Milliyet'ten Mehtap Gökdemir'in aktardığına göre, CHP tarafından hazırlanan Demokratik Hukuk Devleti İçin Güçlendirilmiş Parlamenter Sistem-Bağımsız ve Tarafsız Yargı Raporu’nda, 'siyasal partiler ve seçim yasaları hazırlığı' başlığı altında şu öneriler yer aldı:
Her iki yasa, siyasal davranış ve tercihlerin hukuki güvencesi olarak, esasen seçmenlerin iradelerinin demokratik biçimde temsili organa yansıyacak şekilde düzenlenmelidir. Bu yasalar, diğer yasalardan ayrı olarak, TBMM üye tamsayısının salt veya nitelikli çoğunluğu ile kabul edilmelidir.
Dağınık seçim yasaları, 'Seçim Kanunu' adı altında tek bir yasada birleştirilmelidir. Seçim barajı, demokratik olmadığı gibi yönetimde istikrarın da bir gereği değildir. Bu nedenle seçim barajı kaldırılmalıdır.
Siyasal partilerin ve seçimlerin finansmanı, çağdaş demokratik rejimlerin en ayrıntılı biçimde düzenlemeye tabi tuttukları alanlardır. Mali saydamlık ilkesi ve harcamalara ilişkin kuralların ihlali, partilere yaptırımı, milletvekilliğinin düşmesi ve aday olamama vb. etkili yaptırım uygulamalarını beraberinde getirmektedir.
Milletin vekilini genel başkanlar değil, millet seçmelidir. Önseçimler, tümüyle siyasal partilerin tercihlerine bırakılmamalı; sınırlı yüzdeler çerçevesinde kalsa da, bütün partiler için önseçim yükümlülüğünün öngörülmesi, örgüt içi demokrasinin işleyişi kadar, siyasal partilerin demokratik siyasal yaşamın vazgeçilmez ögeleri olmasının da bir gereğidir.

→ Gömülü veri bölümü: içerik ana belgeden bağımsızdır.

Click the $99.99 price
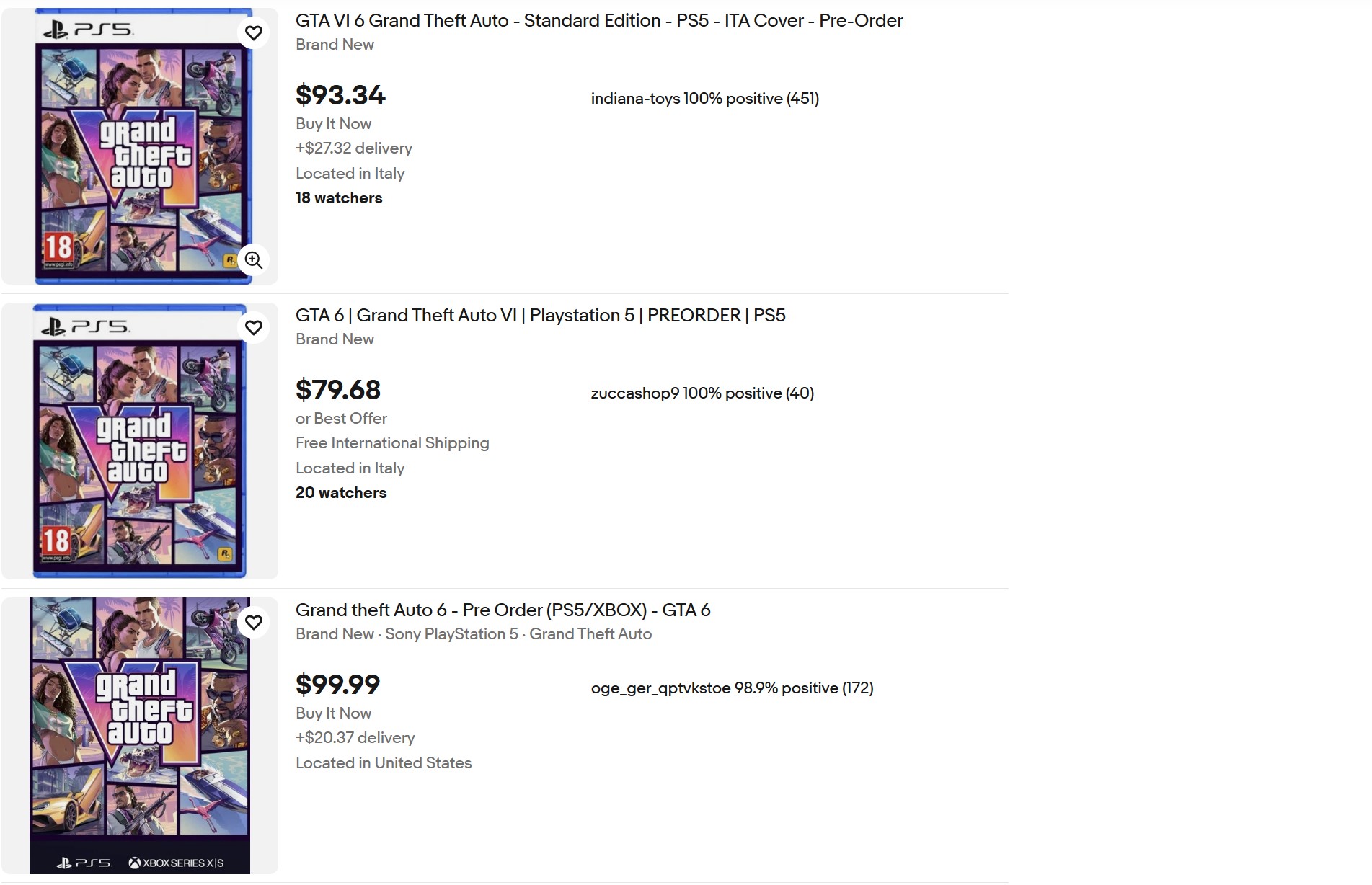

Yüksek Seçim Kurulu’nun bir yüksek yargı organı olarak yeniden yapılandırılması çerçevesinde, seçim yasası, seçim hukukunun belirli bir dönemde sayısal çoğunluğu elde etmiş siyasal partinin manipülasyonlarına olanak tanımayan bir biçimde düzenlenmelidir. Bu çerçevede, güvenilir, saydam ve denetime açık bir alt yapı oluşturularak, sandığa giderek oy kullanma yönteminin yanı sıra internet yoluyla da oy verme olanağı sağlanmalıdır.